Barker’s prior conviction was in 2002 in Vermont state court, for statutory rape of a minor under the age of 16. Barker was 56 when convicted on that charge, and remained on probation when indicted for possession and distribution of child pornography. Details of that offense weren’t included in the opinion. Barker ultimately pleaded guilty to one count of possession. Prosecutors calculated his sentence range by including the statutory rape charge as a prior offense, but Barker argued against this, saying Vermont’s statute was not for “abusive sexual conduct” because it didn’t require a significant age disparity. Based on a 2012 Second Circuit case, the district court used a modified categorical approach to conclude that Barker was wrong, because there had been a significant age disparity in his prior case. It imposed the mandatory 10-year minimum.

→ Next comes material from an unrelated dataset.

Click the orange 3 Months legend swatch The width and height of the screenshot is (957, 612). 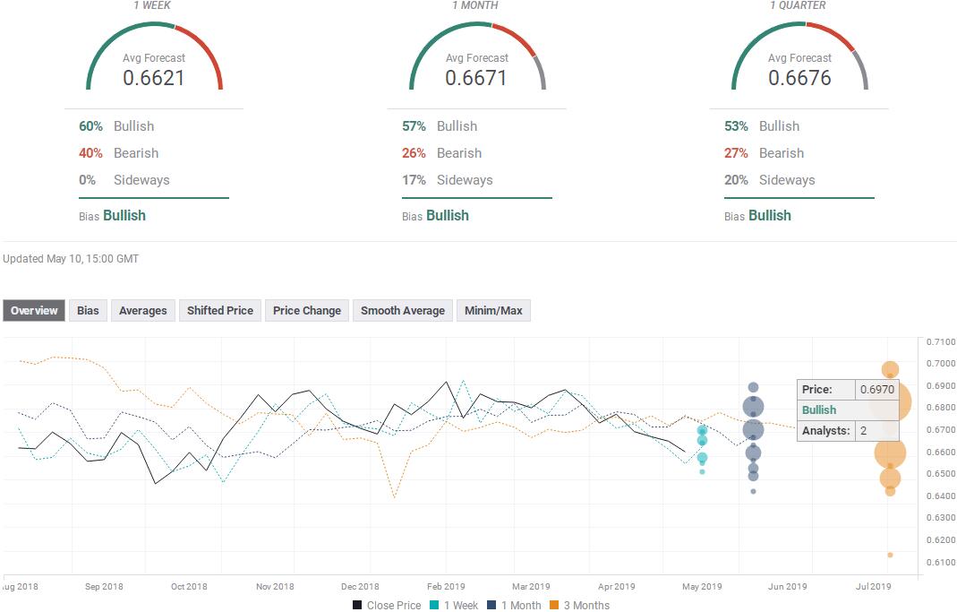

The Second Circuit upheld the sentence, though it ruled that the district court should have used a categorical approach to determining whether the Vermont law triggered the mandatory minimum. To get the sentence enhancement, the offender must have been convicted of an offense “relating to aggravated sexual abuse, sexual abuse, or abusive sexual contact involving a minor.” By applying the modified categorical approach, the district court used the charging document in Barker’s prior case. But the Second Circuit had ruled shortly after Barker’s sentencing hat courts should use a categorical approach in his situation, and the U.S. Supreme Court later affirmed this approach. However, Barker fared no better under the categorical approach, the Second ruled. Considering the offense generically, without the details of Barker’s case, it concluded that the law relates to sexual abuse of a minor. This is adequate to trigger the mandatory minimum, the court said; contradictory federal laws do not apply.
Mandatory minimums don’t just apply to cyber crimes or sex crimes, but they’re particularly devastating in child porn cases, because the sentences for child pornography possession and related crimes are already very high. Congress has repeatedly raised them over the past two decades, which triggered a recent report from the U.S. Sentencing Commission suggesting significant modifications. It has also triggered disobedience from a few federal judges who have declined to issue long sentences in cases of simple possession. Though the sentencing guidelines are advisory, they retain so much influence on the courts that I believe a revision is vital to make child porn sentencing fair and consistent.